Reproduce precisely the lines of the listing below, starting with the line that contains "Where should I click to: Open" and stopping after the line that contains "Screen dimensions: 234x234"; include nothing else.

-- Opening Marker --

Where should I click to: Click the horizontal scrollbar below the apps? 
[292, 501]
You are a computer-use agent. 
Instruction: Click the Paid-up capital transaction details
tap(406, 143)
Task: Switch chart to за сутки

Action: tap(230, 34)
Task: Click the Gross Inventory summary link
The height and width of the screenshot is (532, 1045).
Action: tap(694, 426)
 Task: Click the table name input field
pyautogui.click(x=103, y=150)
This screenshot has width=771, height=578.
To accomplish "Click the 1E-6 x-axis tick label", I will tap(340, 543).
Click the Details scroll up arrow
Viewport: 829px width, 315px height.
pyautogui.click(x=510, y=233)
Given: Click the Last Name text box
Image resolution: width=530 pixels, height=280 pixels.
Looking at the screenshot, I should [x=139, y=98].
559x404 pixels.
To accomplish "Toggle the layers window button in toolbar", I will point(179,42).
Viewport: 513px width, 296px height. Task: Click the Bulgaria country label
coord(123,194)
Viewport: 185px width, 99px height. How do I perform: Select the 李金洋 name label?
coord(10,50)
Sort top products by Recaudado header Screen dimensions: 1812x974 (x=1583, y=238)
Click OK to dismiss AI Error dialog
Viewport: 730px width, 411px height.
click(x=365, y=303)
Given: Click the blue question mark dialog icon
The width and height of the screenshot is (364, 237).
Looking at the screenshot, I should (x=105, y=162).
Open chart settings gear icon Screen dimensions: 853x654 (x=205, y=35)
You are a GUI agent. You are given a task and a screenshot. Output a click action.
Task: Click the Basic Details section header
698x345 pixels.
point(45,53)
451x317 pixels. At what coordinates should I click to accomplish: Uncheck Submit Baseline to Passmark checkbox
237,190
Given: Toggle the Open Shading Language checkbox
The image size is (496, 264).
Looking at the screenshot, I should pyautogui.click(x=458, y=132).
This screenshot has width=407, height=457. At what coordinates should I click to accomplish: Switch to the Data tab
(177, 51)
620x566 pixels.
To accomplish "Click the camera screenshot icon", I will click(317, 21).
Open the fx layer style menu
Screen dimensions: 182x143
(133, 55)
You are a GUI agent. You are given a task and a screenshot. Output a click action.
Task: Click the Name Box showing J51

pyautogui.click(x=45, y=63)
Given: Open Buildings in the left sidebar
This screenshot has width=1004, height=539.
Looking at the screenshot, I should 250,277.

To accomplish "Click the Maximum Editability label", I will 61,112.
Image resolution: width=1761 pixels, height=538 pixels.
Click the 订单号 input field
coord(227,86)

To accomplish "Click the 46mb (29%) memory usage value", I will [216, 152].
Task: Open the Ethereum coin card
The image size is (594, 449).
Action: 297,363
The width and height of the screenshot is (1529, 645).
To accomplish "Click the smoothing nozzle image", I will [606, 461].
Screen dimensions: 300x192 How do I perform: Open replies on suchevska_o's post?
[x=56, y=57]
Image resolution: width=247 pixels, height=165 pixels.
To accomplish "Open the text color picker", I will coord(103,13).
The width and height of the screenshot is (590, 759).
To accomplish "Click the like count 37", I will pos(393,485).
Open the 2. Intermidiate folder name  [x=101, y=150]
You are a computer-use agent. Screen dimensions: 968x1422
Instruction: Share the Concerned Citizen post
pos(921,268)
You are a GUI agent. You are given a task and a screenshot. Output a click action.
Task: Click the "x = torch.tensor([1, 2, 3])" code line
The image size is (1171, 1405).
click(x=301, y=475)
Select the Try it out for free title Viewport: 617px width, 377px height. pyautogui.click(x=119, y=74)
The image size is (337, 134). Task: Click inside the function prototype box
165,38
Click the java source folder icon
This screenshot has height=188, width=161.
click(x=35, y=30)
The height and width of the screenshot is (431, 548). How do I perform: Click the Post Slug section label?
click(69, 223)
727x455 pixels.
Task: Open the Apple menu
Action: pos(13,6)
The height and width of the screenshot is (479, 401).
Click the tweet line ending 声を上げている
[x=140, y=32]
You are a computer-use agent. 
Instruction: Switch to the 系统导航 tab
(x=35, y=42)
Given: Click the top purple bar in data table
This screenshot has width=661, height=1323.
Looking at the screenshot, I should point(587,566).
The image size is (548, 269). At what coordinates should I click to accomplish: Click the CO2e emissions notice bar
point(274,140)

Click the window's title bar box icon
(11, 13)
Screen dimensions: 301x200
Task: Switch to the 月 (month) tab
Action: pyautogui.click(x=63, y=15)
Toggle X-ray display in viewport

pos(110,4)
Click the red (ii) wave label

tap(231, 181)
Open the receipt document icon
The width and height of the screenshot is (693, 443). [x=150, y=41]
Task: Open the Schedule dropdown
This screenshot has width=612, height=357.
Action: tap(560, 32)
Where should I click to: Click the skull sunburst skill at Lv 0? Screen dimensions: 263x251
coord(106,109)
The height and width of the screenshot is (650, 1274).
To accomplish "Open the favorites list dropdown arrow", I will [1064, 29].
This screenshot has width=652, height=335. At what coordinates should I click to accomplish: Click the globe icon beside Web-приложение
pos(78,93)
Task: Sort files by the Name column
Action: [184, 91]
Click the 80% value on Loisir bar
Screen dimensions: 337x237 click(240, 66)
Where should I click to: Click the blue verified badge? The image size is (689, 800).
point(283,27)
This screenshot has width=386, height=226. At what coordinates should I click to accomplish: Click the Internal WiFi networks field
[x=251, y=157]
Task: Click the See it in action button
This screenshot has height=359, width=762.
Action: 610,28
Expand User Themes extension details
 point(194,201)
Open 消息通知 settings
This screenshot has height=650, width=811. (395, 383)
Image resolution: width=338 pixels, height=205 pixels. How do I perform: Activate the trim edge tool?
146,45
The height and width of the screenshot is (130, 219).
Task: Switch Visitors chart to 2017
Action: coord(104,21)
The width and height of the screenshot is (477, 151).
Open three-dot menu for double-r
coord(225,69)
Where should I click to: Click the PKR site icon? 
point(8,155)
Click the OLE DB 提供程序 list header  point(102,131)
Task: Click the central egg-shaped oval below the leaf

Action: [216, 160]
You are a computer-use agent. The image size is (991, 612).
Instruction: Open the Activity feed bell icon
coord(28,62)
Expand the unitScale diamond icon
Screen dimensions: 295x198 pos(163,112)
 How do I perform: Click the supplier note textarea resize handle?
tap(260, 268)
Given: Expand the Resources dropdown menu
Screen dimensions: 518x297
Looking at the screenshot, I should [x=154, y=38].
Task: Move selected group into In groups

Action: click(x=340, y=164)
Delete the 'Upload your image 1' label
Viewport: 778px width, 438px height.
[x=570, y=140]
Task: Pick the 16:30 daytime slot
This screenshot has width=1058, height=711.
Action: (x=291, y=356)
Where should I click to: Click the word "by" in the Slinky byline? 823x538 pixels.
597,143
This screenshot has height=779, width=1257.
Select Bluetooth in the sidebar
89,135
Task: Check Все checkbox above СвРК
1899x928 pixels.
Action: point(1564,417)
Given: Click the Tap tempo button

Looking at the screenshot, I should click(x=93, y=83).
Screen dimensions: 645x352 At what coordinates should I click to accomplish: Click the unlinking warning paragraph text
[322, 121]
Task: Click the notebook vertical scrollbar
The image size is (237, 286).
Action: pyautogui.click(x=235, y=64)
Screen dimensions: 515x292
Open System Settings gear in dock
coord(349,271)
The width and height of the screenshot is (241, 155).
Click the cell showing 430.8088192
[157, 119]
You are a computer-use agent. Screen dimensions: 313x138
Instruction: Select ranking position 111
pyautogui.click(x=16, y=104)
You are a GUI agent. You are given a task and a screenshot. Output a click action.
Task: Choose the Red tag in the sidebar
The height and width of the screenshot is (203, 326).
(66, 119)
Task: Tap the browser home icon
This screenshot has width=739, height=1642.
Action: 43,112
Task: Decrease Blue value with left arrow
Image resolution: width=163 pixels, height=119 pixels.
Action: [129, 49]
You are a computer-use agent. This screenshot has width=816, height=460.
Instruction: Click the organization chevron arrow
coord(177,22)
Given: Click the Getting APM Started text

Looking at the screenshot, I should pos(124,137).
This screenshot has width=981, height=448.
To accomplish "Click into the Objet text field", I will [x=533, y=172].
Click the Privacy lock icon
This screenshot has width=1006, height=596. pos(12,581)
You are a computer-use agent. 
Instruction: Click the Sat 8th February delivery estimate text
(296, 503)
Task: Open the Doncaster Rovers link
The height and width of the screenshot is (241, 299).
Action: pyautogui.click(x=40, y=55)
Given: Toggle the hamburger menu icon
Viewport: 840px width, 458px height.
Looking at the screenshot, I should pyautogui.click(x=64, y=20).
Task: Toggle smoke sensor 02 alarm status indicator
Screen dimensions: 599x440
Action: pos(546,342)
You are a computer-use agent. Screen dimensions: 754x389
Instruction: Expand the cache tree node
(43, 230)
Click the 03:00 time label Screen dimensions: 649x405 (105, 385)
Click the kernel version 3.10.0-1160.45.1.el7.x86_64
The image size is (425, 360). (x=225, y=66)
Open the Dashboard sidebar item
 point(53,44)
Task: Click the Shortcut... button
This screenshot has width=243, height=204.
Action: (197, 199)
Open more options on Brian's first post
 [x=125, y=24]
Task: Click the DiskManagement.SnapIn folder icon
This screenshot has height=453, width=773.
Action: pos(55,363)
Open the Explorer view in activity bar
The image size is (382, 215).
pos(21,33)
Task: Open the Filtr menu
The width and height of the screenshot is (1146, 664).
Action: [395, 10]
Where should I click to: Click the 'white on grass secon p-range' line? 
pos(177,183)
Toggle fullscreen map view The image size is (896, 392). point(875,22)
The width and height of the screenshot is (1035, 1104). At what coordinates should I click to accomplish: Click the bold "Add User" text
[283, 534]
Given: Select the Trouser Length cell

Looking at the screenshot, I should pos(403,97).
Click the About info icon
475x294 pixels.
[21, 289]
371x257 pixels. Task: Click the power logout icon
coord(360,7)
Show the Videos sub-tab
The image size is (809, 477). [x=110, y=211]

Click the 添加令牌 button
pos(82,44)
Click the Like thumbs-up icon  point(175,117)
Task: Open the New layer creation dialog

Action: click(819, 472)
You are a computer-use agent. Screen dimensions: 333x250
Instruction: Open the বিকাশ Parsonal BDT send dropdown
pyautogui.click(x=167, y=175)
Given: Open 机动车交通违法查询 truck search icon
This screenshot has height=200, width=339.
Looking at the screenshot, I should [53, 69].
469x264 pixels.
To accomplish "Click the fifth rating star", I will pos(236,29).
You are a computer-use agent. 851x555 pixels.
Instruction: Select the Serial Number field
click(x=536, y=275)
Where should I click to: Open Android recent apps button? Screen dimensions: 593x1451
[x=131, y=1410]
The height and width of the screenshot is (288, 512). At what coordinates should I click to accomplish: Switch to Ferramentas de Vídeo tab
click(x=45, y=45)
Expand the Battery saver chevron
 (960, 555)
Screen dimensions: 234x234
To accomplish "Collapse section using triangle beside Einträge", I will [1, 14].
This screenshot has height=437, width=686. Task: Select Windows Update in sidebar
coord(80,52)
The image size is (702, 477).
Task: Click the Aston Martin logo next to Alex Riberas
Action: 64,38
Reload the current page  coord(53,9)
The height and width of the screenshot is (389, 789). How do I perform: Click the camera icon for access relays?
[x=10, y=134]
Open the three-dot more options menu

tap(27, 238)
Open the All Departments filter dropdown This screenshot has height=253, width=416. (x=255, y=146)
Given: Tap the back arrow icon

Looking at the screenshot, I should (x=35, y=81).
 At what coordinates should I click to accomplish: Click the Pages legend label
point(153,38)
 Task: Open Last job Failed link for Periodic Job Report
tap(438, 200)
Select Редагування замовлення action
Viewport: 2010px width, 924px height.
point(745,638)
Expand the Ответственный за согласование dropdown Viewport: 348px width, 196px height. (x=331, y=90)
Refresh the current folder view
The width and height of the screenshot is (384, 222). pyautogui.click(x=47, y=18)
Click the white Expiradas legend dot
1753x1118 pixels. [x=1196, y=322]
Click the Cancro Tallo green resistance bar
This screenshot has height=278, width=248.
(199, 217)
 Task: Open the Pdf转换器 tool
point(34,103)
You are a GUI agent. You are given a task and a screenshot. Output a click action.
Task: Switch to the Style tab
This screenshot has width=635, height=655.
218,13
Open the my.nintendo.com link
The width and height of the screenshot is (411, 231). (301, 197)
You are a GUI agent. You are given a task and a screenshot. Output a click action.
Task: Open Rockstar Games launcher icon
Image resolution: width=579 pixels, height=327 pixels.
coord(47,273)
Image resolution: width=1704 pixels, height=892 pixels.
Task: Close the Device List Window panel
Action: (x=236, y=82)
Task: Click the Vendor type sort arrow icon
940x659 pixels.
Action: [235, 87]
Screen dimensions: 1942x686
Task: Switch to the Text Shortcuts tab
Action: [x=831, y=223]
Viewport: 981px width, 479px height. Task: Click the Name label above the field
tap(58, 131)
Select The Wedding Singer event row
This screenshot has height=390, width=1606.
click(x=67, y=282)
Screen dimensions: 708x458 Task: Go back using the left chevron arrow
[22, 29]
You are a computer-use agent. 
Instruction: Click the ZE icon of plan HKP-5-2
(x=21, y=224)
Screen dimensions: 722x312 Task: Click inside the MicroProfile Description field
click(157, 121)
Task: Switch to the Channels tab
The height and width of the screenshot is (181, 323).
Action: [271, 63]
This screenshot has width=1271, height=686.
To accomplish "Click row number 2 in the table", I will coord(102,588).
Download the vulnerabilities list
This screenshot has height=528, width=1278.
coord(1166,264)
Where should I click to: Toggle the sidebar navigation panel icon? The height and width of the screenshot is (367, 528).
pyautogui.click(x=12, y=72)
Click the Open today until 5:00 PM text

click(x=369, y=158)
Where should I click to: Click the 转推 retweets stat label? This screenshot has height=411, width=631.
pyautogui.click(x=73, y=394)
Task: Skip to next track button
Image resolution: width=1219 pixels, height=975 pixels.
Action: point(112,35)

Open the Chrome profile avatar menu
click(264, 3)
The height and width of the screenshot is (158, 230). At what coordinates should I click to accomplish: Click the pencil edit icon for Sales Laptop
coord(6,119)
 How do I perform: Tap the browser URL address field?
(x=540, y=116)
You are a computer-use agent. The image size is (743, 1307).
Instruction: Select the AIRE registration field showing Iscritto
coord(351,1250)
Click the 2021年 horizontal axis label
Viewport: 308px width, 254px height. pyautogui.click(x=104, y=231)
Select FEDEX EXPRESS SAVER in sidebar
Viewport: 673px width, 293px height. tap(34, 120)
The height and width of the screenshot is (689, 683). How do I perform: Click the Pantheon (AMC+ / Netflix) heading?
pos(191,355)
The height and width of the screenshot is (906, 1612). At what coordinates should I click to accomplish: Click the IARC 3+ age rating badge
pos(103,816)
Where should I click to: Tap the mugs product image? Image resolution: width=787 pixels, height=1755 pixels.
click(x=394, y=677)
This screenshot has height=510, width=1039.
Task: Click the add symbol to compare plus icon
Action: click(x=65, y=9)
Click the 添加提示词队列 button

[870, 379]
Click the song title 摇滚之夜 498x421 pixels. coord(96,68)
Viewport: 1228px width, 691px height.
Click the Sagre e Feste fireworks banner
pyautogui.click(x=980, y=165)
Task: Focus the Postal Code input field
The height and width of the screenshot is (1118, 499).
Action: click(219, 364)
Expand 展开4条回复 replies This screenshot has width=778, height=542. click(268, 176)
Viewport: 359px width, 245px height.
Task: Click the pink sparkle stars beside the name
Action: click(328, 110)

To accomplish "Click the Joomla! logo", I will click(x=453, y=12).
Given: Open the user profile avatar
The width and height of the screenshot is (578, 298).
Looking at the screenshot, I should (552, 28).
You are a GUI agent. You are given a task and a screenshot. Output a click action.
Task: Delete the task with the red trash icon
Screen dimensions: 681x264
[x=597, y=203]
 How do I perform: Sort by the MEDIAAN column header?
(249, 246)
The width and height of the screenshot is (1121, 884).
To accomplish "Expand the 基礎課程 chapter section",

-- Closing Marker --

_Task result:_
Where should I click to: Open Android recent apps button? Screen dimensions: 593x1451
[x=131, y=1410]
The height and width of the screenshot is (288, 512). At what coordinates should I click to accomplish: Switch to Ferramentas de Vídeo tab
click(x=45, y=45)
Expand the Battery saver chevron
 (960, 555)
Screen dimensions: 234x234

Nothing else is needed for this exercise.